[Extracted data entries]
----
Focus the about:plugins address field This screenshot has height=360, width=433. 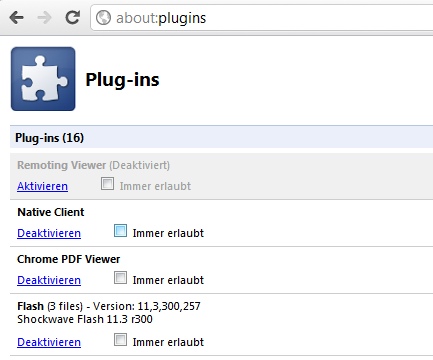[262, 18]
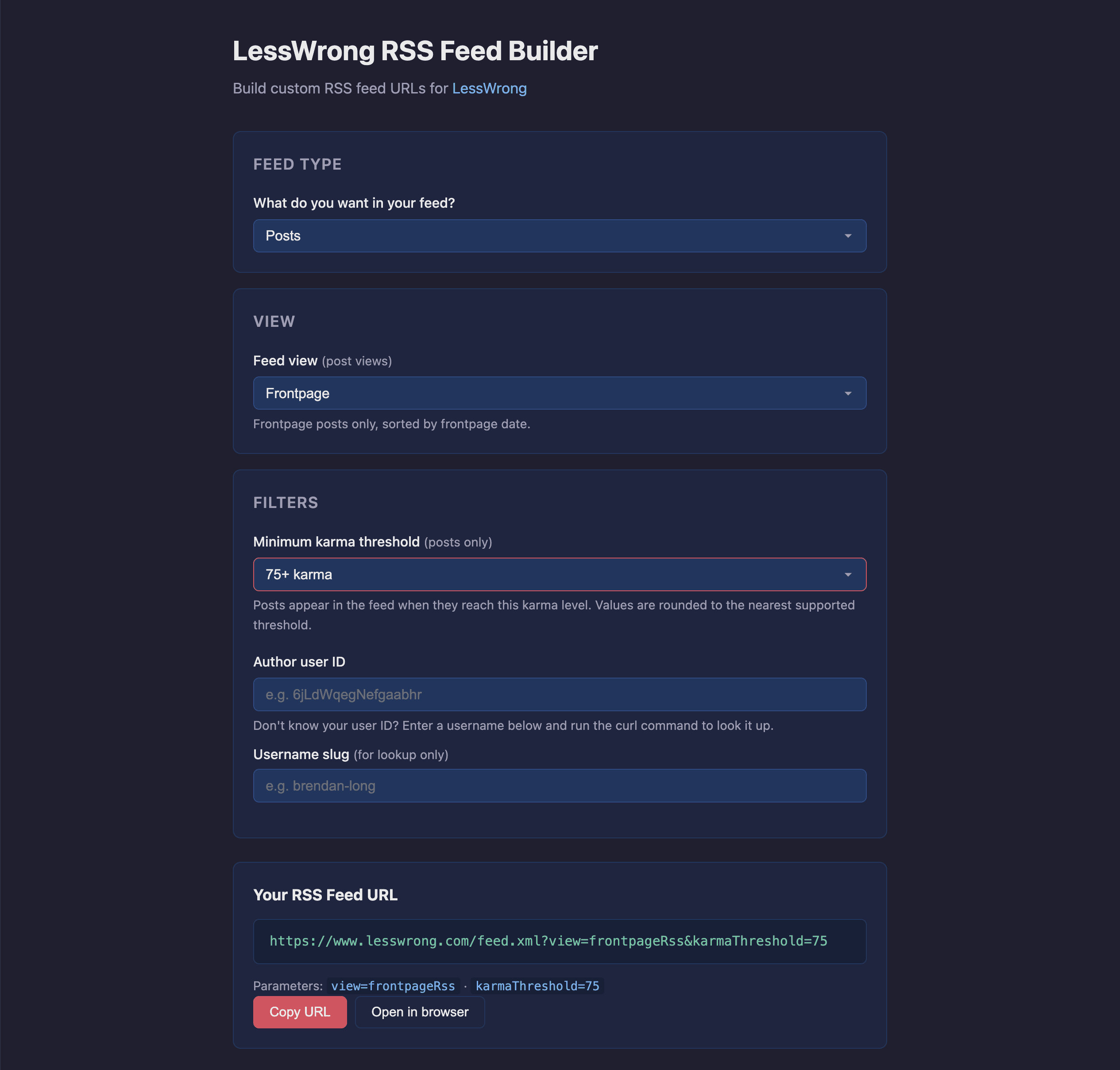
Task: Click the Username slug input field
Action: (x=559, y=785)
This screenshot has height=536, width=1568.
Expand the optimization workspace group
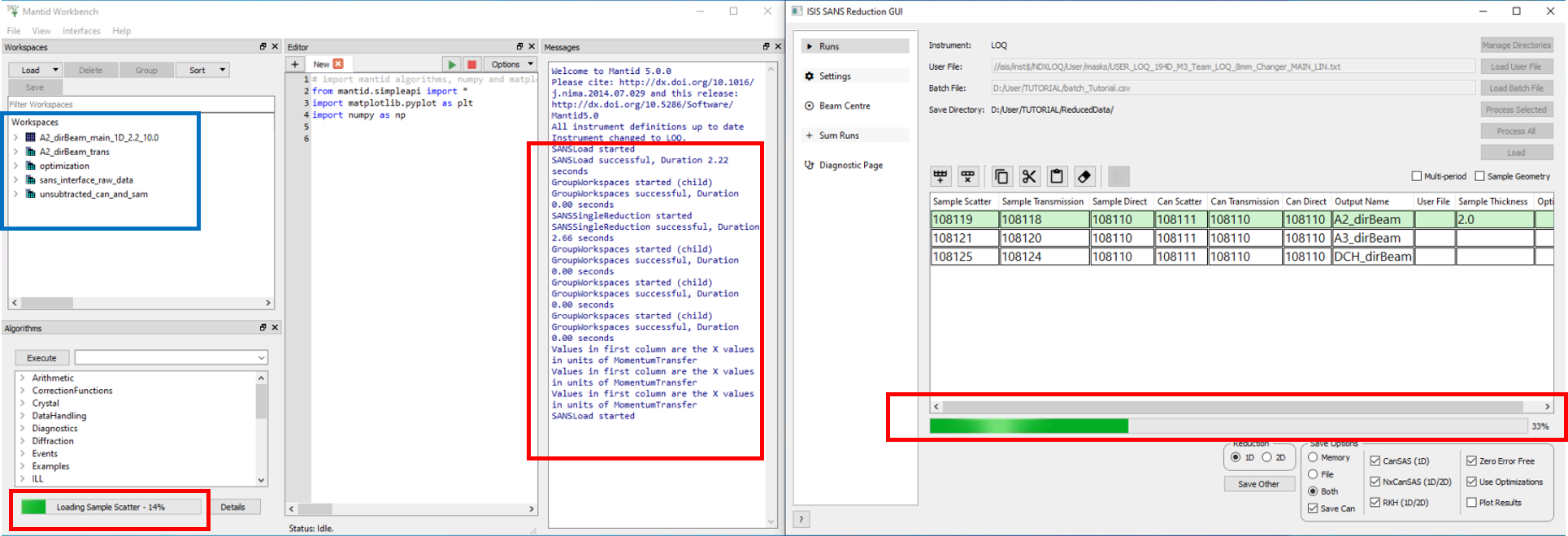(x=15, y=166)
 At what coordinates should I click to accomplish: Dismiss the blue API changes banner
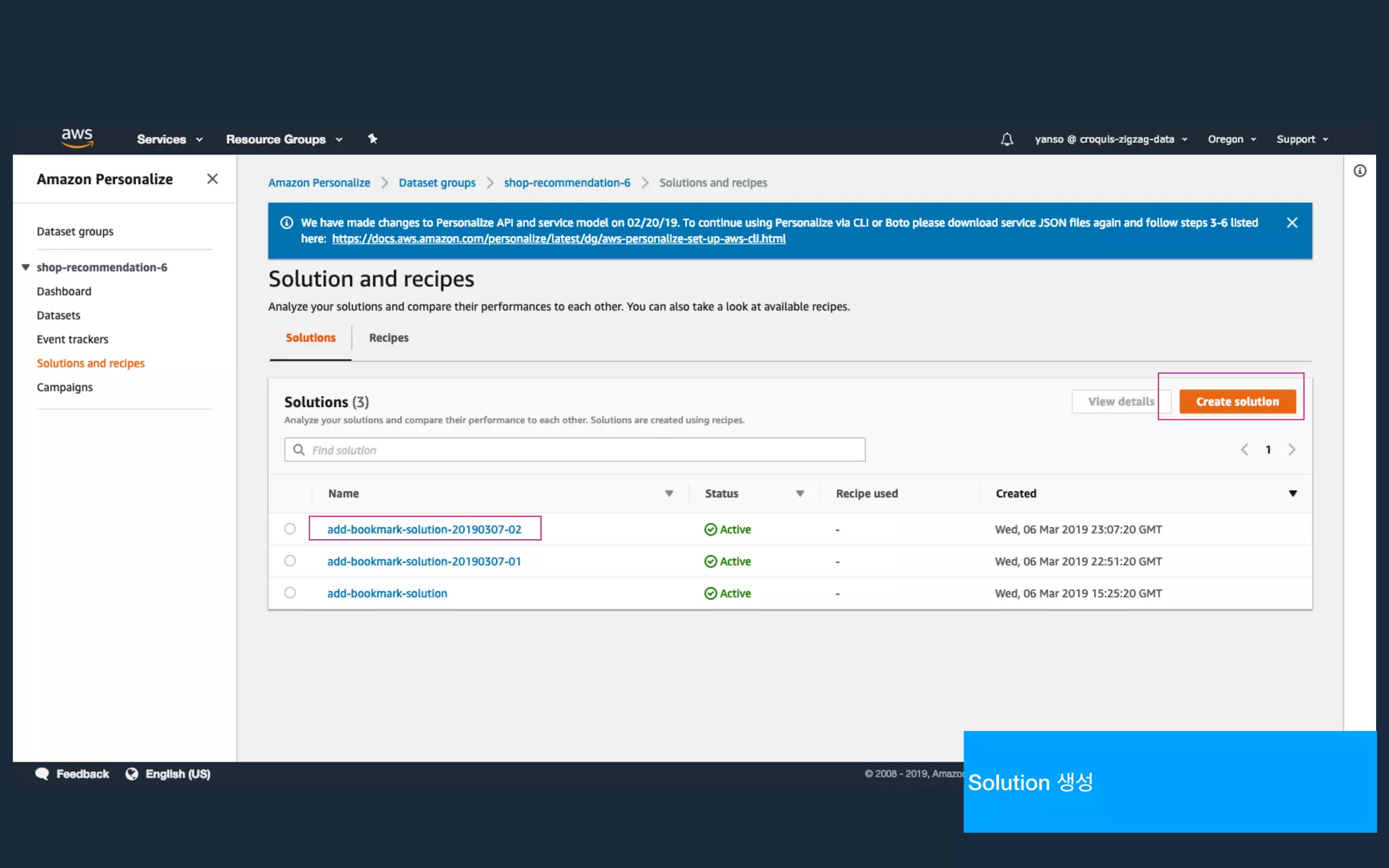click(1291, 222)
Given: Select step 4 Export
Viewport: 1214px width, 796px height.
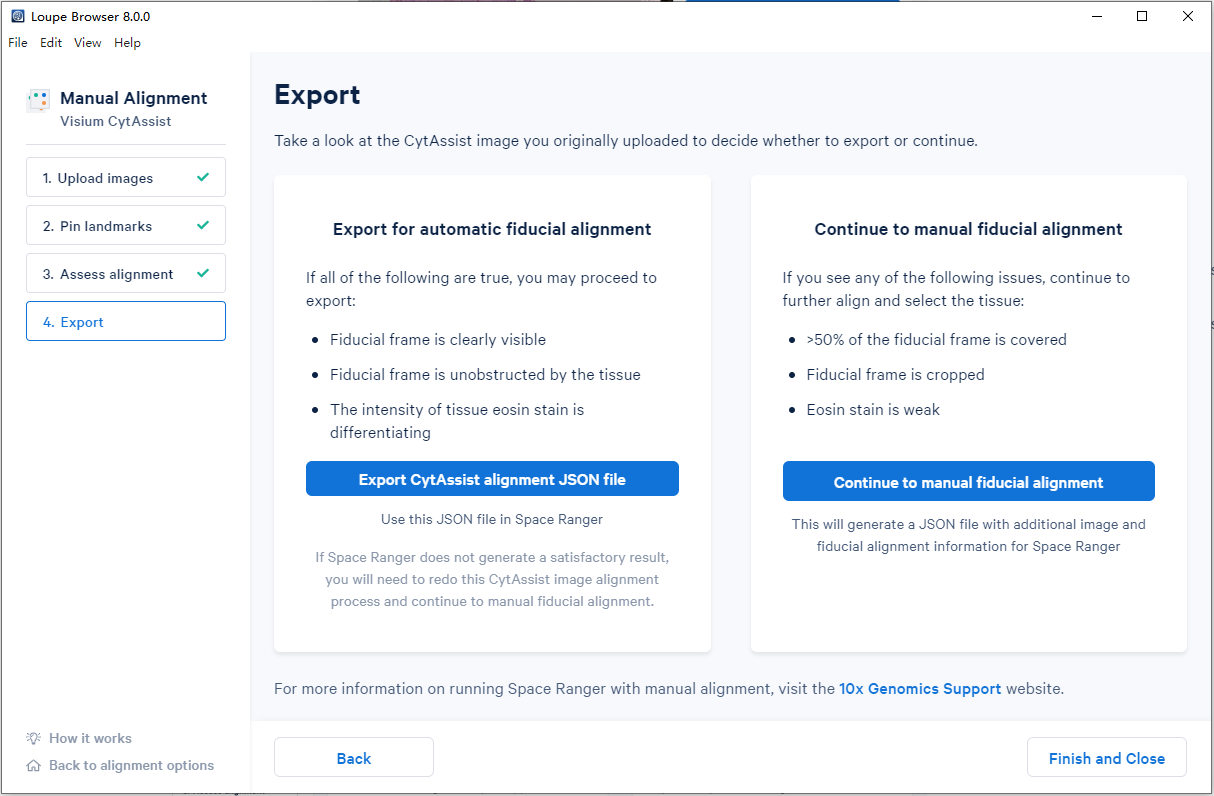Looking at the screenshot, I should coord(126,321).
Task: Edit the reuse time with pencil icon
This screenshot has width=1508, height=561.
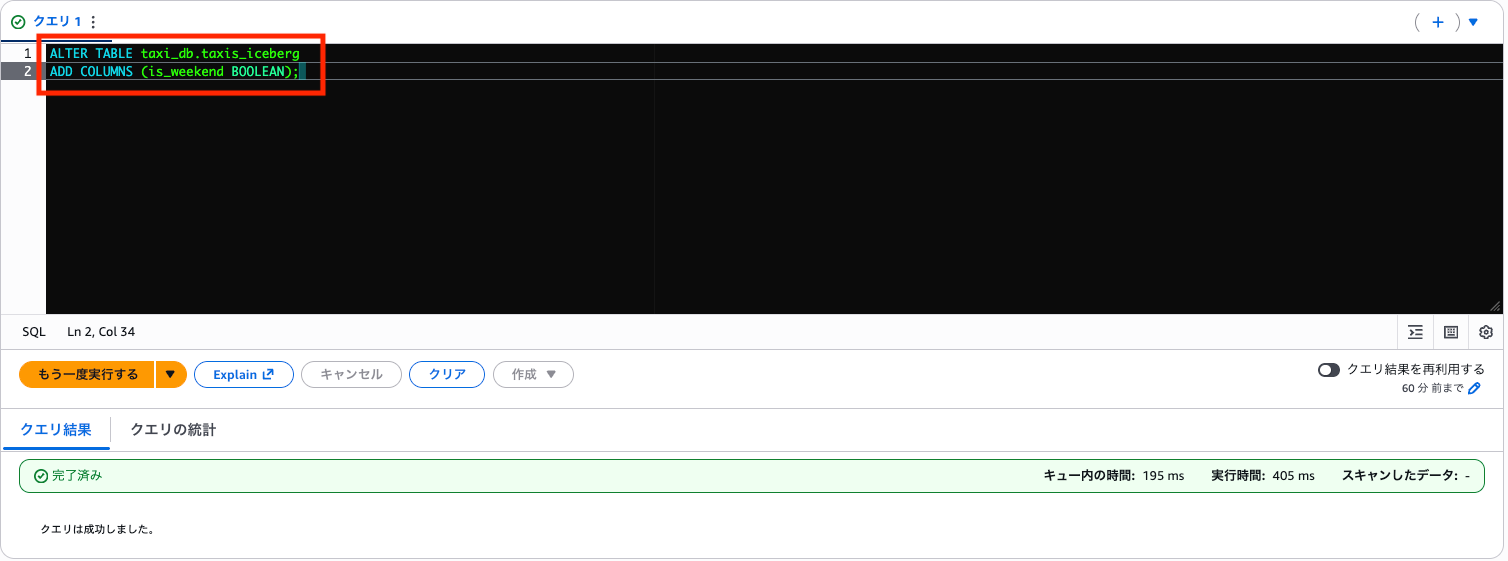Action: tap(1474, 388)
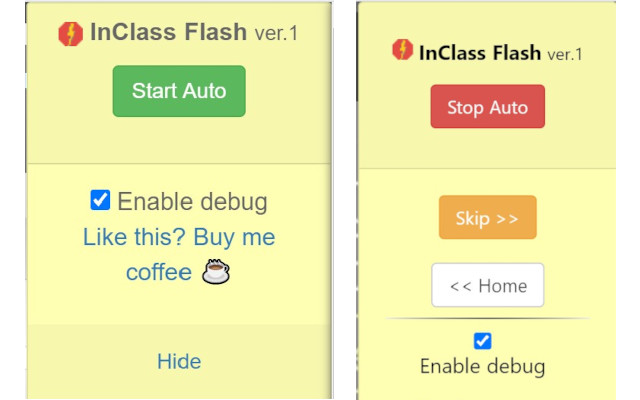
Task: Uncheck the debug checkbox above the coffee link
Action: 100,201
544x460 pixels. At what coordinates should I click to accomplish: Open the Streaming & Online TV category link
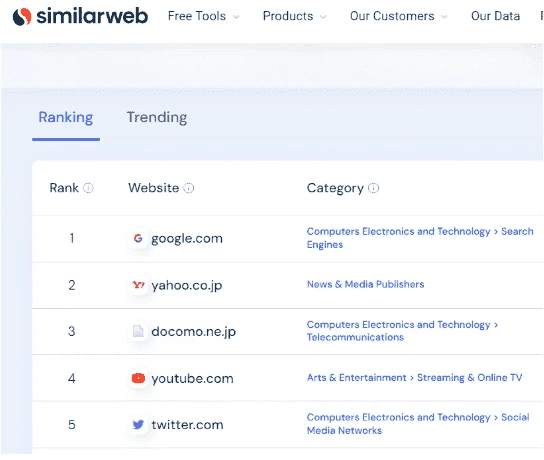(x=469, y=377)
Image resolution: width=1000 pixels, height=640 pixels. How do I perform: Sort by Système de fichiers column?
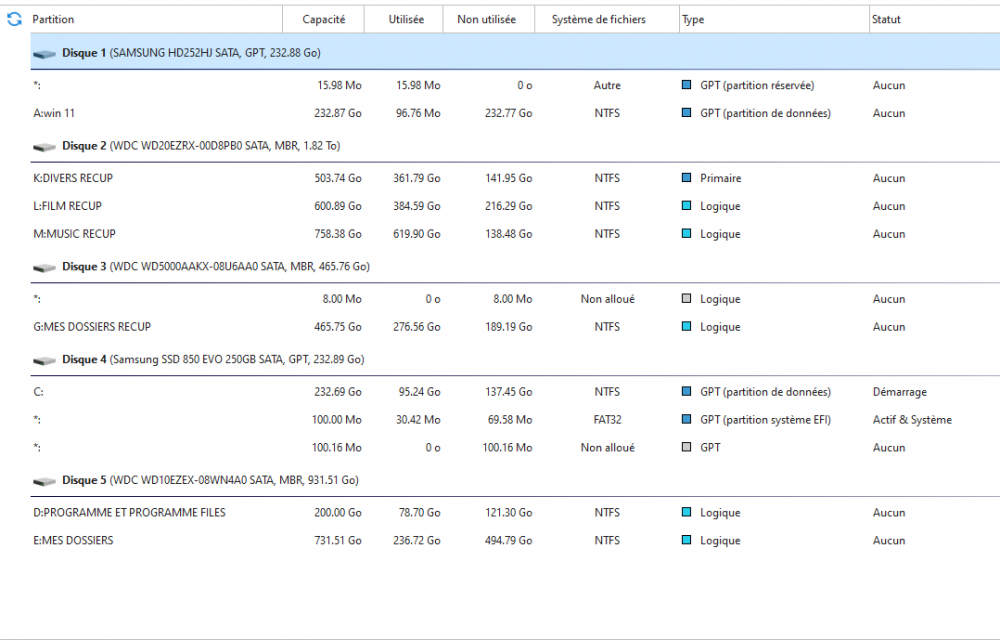pos(598,19)
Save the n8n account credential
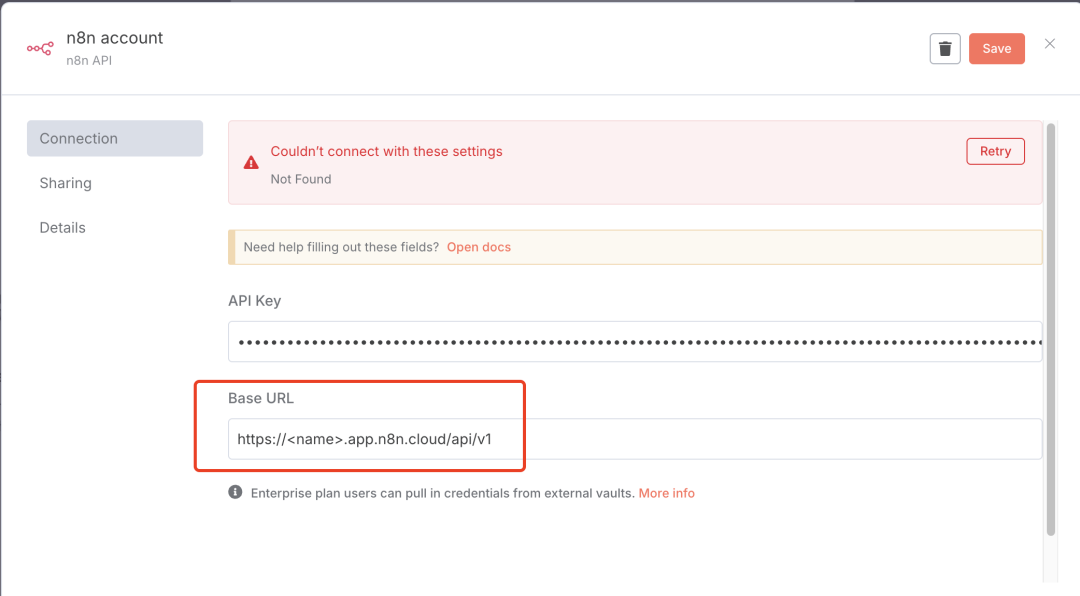Image resolution: width=1080 pixels, height=596 pixels. coord(996,48)
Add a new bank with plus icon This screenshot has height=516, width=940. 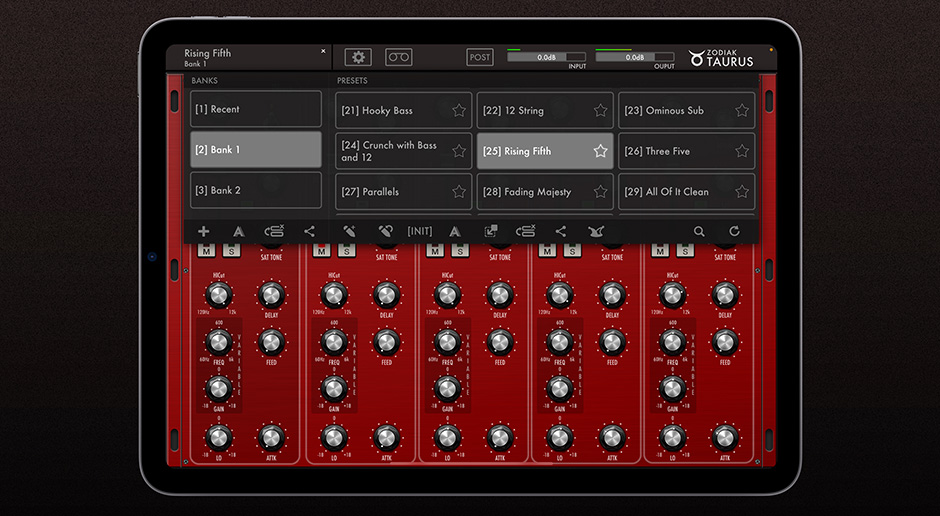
----
Rewrite the records from the line containing "544x460 pixels. At" through the line containing "Image resolution: width=1080" as a two-column CSV with the columns "instruction" and "response", one row per record. Put each value in a single quoted field with line breaks replaced by spaces, and leave out the pictures.

Task solution>
instruction,response
"544x460 pixels. At what coordinates should I click to accomplish: Open the Streaming & Online TV category link","(x=469, y=377)"
"Image resolution: width=1000 pixels, height=640 pixels. How do I perform: Sort by Système de fichiers column?","pos(598,19)"
"Save the n8n account credential","Image resolution: width=1080 pixels, height=596 pixels. coord(996,48)"